The organizers of the recent Static Analysis Symposium — conveniently held four blocks from my office — were kind enough to invite me to give the opening talk. Now, this is a conference where the presentations have titles like “Efficient Generation of Correctness Certificates for the Abstract Domain of Polyhedra“; I know what all those words mean individually, it’s just them next to each other in that order that I don’t understand. Fortunately for me, the SAS organizers invite people in industry to give talks about the less academic, more pragmatic aspects of program analysis, which I was happy to do.
They also let me pad my presentation with funny pictures of cats, which helped a lot.
Unfortunately I don’t have a recording of the talk, but my slides are posted here if you want to check them out.
Special thanks to Scott Meyer of BasicInstructions.net who was kind enough to allow me to use his comic about informative presentations in my informative presentation.
Please tell me that cat photo is the only reference to this, and that it wasn’t your opening.
No matter what you think of Steve as a CEO, certainly no one can accuse him of being “stuffy”. Business Cat by contrast is looking pretty conservative in that tie.
Is Coverity not oriented for personal development/hobbyist projects? I can’t find any pricing on the website.
It is not; our target market is software companies, not individual developers.
However, Coverity’s C/C++ and Java analysis is available for free for registered open source products. (C# analysis is unfortunately not offered at this time, though I hope that we can start offering that service at some point.) See http://scan.coverity.com/ for details.
Awesome. I look forward to someday using it for my C# projects.
Scott Meyer is awesome and it’s a mark of good taste that you would use one of his comics.

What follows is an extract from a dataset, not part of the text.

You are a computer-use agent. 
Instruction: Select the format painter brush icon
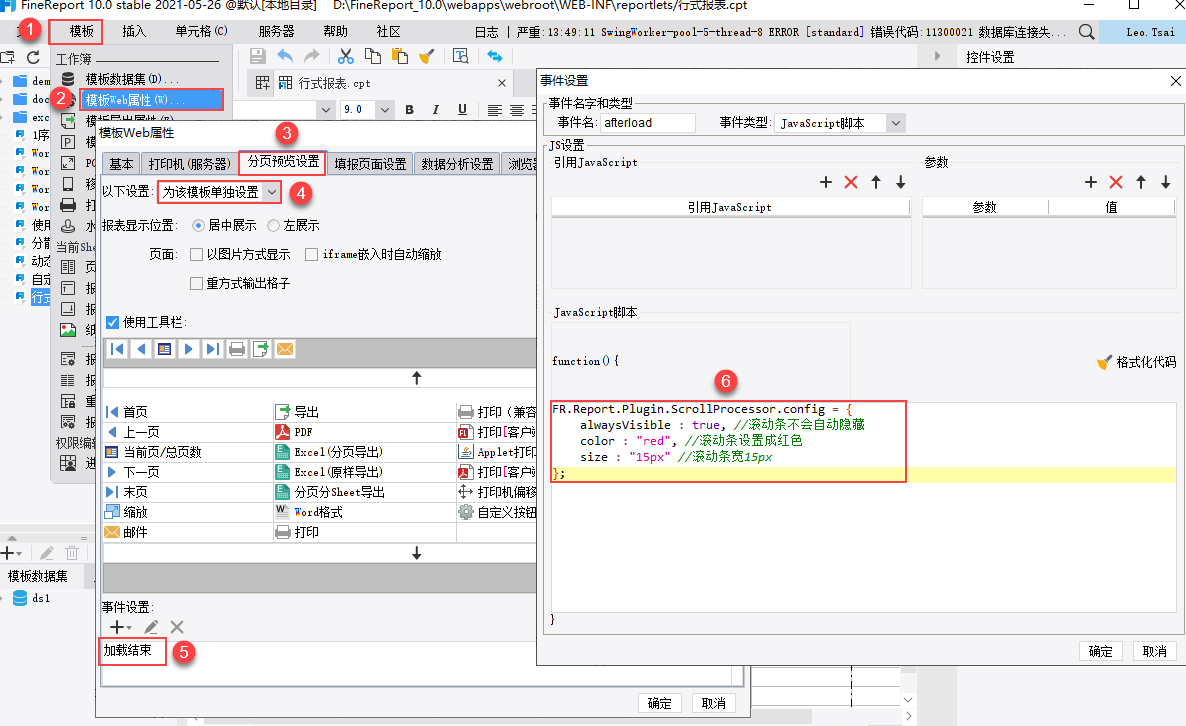(x=427, y=56)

Hmm..when you say “I don’t have a recording” does that mean that you personally don’t have one,but one exists, or that one exists and you don’t know about it, or that one does exist and maybe someone you do know has it or, well, is there any chance ever we’ll get to see the presentation? The slide deck alone was brilliant!
Thanks, I’m glad you liked it.
I do not believe the talk was recorded at all, unfortunately.

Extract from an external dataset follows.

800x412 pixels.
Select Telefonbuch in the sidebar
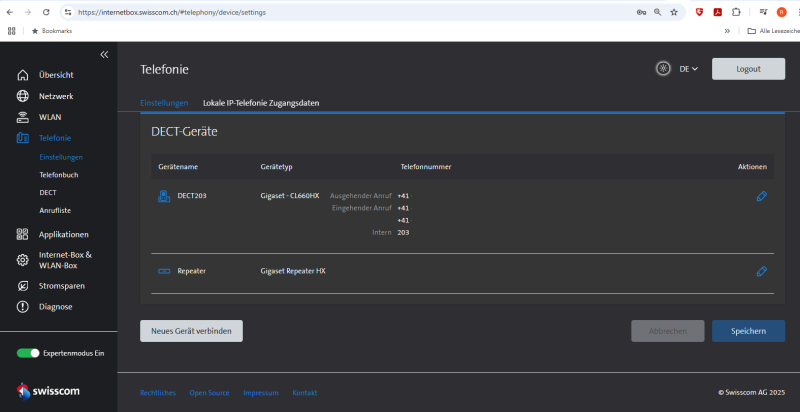tap(58, 175)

“I know what all those words mean individually, it’s just them next to each other in that order that I don’t understand.”
This is without a doubt one of the best ways I’ve ever read to say that. I am going to quote you on this henceforth.

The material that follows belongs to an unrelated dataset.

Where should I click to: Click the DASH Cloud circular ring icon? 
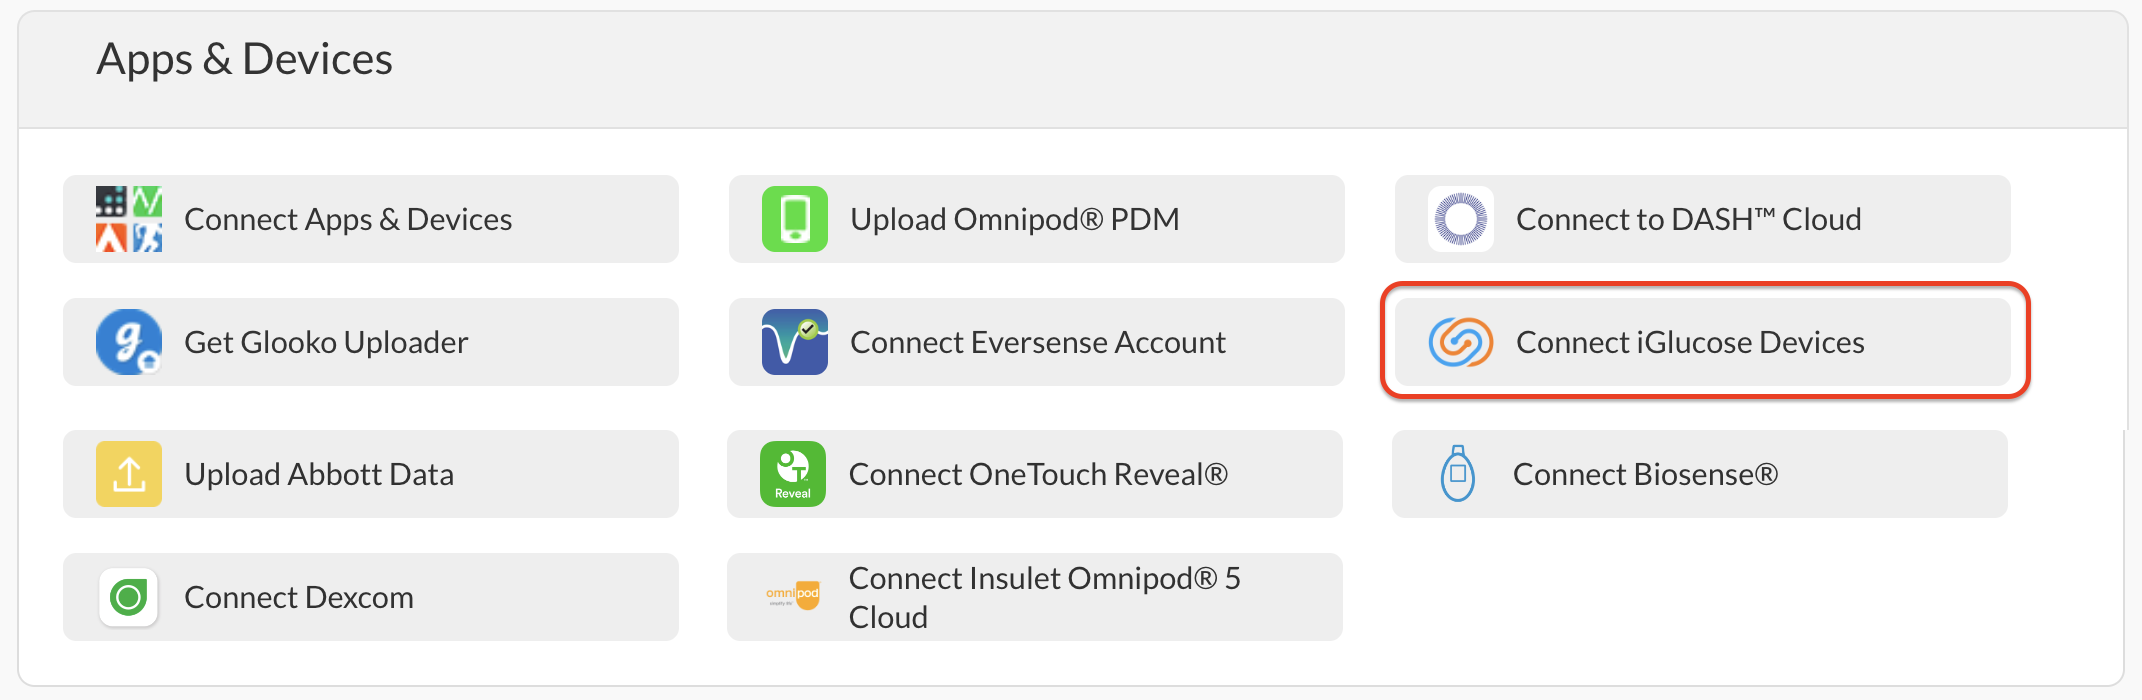click(1461, 219)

I don’t want you to get the impression that it’s just the number of words; getting them in the right order is just as important.
I hadn’t clicked the link earlier – I’d just assumed it was the obvious Python (Monty, Ltd.) reference. Most excellent.
Sounds like static analysis faces the same issues we as programmers face when trying to get people out of wasteful “traditional” techniques. Things are viewed as OK because they think it works, but no one cares to notice the elephant in the room.
Cat worrying about “dynamic” bugs literally killed me 🙂
As a recent purchaser of Coverity C# analysis, I say, “bring on the ‘churn’!” I would be ecstatic if our Coverity defect count jumped from 150 (with 34% false positives) to 1500 (but hopefully with a lower FP rate).
Raygun (http://raygun.io) is reporting the crashes so I know they’re there. I’d love to find them before the customers do.
Please don’t dumb the tools down by assuming that we’ll be upset if the new version works better (and reports more defects). At our company, developers buy development tools, and we don’t perversely incentivise management to keep some arbitrary reported number low. I want to fix crashes and data corruption bugs before they’re shipped to customers, and I’d love it if Coverity would help me do that.
At a company I used to work at we discussed FindBugs one day. I said it was great because for projects it had never been run on, almost 50% of the issues it reports are actual, we-should-fix-this bugs (not just discounting false positives but also reports of stuff that’s technically wrong but not that important to fix).
A coworker dismissed it because he thought that rate was not good enough to bother.
I didn’t – and still don’t – understand that attitude. It usually doesn’t take long to check an item and decide it’s a false positive or something you don’t want to spend time fixing, and if I can eliminate 10 actual bugs by looking through 20 or even 50 items seems like a good use of time.
OK, now suppose that instead of eliminating ten bugs out of twenty or fifty, you’re eliminating a thousand bugs out of five thousand reports, four thousand of which are a waste of time. What’s the cost, and how many new features could that money buy?
I see the point, but our projects were small enough that you could check (though perhaps not fix) all reports for one in an afternoon, IIRC.
Only a fraction of those bugs will actually be noticed if they are not fixed, but that event could have big costs attached (say if it occurs during a presentation, or if user data gets corrupted), and even if they don’t, tracking the bug down by its symptoms can be much more time-consuming than finding it through static analysis. I would assume that adding new features will also be easier once you eliminate those bugs.
Additionally, this is something I like to do when my current task is to familiarize myself with a project I didn’t work on yet, since you get lots of little tasks spread all over the code and so get a bit of a tour :).
I don’t have any actual data to know when the effort exceeds the benefits though. It depends a lot on the importance of the project, on the consequences of failure, and the expected lifetime of the project. Do you have a rule of thumb?